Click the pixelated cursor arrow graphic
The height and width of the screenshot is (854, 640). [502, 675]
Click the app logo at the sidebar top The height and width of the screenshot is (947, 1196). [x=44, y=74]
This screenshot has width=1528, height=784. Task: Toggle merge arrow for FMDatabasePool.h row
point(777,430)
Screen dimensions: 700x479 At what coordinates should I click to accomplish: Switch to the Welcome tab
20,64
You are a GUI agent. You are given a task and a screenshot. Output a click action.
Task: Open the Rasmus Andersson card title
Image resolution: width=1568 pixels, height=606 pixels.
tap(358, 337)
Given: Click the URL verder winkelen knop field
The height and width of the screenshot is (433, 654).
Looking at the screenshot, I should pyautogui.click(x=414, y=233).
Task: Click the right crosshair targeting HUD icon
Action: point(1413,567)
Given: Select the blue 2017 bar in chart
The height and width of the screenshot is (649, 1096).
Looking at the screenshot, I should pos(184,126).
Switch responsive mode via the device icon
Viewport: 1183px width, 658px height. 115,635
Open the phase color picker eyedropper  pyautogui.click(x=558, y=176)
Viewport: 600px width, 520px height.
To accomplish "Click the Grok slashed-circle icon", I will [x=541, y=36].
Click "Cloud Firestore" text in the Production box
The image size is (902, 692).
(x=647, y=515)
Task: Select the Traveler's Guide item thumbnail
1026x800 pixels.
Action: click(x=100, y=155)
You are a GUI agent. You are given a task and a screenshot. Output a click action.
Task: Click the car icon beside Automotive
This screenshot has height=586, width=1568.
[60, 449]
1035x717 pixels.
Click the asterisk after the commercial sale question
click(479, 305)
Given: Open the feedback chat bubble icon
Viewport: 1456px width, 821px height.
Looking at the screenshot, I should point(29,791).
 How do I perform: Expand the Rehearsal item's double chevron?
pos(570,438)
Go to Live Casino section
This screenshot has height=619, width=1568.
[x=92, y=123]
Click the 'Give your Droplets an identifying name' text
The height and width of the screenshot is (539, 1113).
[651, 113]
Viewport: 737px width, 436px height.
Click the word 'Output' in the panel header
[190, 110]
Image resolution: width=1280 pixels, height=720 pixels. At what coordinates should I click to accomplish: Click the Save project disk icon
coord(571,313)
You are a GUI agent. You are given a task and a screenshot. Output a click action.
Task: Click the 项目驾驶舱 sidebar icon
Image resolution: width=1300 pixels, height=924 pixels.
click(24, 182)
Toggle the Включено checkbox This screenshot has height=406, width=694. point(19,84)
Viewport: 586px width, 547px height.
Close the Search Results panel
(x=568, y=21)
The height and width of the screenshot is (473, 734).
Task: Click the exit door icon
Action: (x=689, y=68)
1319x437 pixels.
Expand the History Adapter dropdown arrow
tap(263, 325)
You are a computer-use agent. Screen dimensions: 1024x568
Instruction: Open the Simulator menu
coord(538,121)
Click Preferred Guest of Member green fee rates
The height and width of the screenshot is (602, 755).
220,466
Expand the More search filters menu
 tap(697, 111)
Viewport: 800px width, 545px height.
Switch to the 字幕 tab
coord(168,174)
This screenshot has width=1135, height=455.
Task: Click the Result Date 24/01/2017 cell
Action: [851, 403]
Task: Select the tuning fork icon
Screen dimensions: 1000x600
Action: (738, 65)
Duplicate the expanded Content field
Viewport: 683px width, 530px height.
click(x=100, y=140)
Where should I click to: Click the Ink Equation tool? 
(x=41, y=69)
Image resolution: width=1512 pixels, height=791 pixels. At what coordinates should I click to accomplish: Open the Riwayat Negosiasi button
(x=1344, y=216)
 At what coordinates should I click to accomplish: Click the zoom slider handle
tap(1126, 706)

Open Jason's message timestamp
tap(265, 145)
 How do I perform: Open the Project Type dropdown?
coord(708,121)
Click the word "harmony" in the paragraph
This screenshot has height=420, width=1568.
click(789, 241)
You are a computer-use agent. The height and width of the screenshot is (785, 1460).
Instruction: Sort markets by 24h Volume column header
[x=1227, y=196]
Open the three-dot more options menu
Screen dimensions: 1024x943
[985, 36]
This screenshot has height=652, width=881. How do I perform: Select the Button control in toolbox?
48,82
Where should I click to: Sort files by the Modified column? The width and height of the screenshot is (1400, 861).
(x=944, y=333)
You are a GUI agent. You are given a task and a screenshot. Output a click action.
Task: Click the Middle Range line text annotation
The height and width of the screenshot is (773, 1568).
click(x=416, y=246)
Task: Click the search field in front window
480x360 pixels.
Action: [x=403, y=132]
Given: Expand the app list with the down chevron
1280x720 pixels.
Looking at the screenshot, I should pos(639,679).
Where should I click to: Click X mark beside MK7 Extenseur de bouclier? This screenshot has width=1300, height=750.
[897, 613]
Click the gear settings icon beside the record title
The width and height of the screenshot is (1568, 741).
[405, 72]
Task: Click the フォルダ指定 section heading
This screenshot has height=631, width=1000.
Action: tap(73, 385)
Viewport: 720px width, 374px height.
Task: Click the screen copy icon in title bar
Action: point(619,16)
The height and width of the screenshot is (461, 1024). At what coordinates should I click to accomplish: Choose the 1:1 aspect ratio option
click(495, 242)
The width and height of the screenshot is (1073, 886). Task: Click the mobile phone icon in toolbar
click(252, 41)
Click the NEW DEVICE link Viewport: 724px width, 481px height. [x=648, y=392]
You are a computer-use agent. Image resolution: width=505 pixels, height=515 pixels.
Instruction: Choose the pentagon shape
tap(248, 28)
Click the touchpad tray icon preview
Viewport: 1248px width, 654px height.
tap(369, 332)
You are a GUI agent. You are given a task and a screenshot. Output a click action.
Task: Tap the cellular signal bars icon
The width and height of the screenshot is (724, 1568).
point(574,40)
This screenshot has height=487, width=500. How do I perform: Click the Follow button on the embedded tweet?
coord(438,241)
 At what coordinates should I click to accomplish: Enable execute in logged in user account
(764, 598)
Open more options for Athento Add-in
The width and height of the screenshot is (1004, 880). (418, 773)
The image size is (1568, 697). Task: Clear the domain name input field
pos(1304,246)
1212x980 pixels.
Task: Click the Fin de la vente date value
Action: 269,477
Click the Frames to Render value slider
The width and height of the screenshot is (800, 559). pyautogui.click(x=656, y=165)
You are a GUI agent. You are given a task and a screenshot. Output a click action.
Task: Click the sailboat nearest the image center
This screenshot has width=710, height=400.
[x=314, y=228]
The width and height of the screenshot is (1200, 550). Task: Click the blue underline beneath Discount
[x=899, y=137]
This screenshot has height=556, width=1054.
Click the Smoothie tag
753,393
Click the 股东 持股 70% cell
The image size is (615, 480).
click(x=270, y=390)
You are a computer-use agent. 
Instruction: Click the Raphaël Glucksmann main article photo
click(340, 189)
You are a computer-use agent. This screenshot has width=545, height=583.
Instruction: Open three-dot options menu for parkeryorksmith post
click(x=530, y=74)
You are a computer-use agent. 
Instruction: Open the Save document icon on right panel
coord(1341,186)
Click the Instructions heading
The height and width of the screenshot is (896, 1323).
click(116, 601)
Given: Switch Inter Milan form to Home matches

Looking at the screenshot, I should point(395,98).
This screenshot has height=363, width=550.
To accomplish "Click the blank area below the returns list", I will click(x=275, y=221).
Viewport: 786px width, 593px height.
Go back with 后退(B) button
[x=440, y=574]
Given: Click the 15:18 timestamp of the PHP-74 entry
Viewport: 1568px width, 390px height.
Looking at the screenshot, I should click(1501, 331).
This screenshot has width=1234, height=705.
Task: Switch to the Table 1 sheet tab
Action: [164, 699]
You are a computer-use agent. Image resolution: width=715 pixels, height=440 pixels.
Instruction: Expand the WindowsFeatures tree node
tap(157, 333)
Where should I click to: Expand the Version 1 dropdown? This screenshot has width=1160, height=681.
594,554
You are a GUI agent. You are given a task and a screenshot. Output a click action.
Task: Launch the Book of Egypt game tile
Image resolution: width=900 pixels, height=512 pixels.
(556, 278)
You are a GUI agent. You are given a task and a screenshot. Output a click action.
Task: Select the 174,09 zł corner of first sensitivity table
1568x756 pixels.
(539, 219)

▬▬▬▬▬▬

TASK TO COMPLETE:
Filter the records above down to the lines that hold the string "will".

EXPECTED ANSWER:
To accomplish "Click the Grok slashed-circle icon", I will [x=541, y=36].
To accomplish "Click the blank area below the returns list", I will click(x=275, y=221).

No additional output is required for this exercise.